En 1944, il est à nouveau condamné pour propos subversifs et renvoyé vers le front. L'année suivante, prisonnier des Français à Francfort-sur-le-Main, il réussit à s'évader et rentre à Hambourg. Il y est comédien mais également metteur en scène. Sa santé se dégrade au point qu'il ne peut quitter son lit.
En 1946, Wolfgang Borchert, après une hospitalisation, publie un recueil de poèmes, Laterne, Nacht und Sterne. L'année suivante, en à peine huit jours, il écrit sa pièce de théâtre Draußen vor der Tür (Devant la porte) qui est très bien accueillie après sa diffusion à la radio, un mois plus tard. Il fait paraître également un recueil de textes, Die Hundeblum (le Pissenlit).

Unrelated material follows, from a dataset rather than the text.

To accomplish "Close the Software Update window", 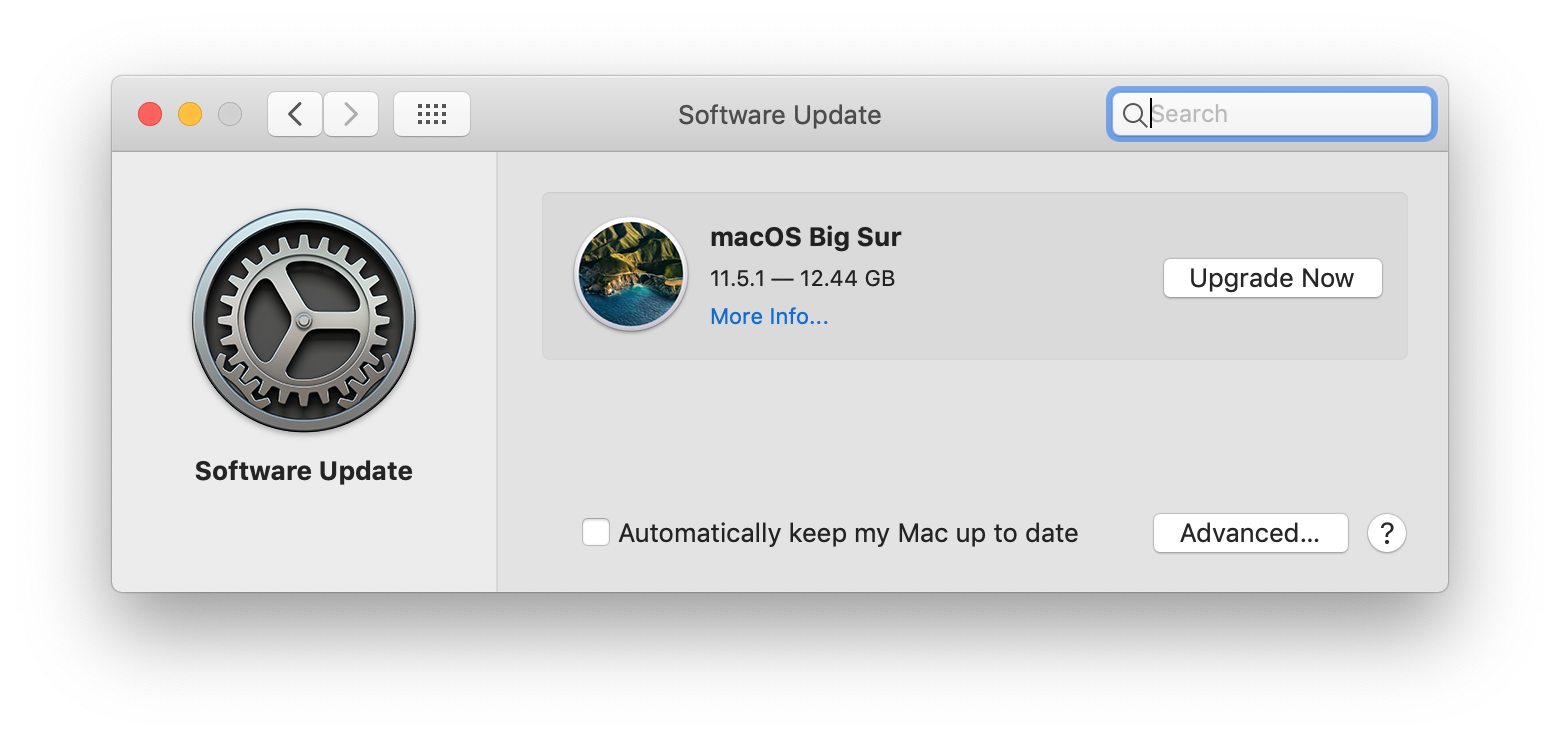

Epuisé, rongé par la maladie, Wolfgang Borchert meurt à l'hôpital Clara de Bâle le 20 novembre 1947, la veille de la première de sa pièce montée à Hambourg et qui connaîtra un grand succès.
En France, il faudra attendre 1962 pour qu'une grande partie de son oeuvre, préfacée par Heinrich Böll, soit publiée.
Bibliographie
Par ailleurs, Wolfgang Borchert a fait l'objet d'une pièce de théâtre : Fabio Pacchioni et Claude Broussouloux, la Vie rêvée de W. B., Avant-Scène n°666, 1980.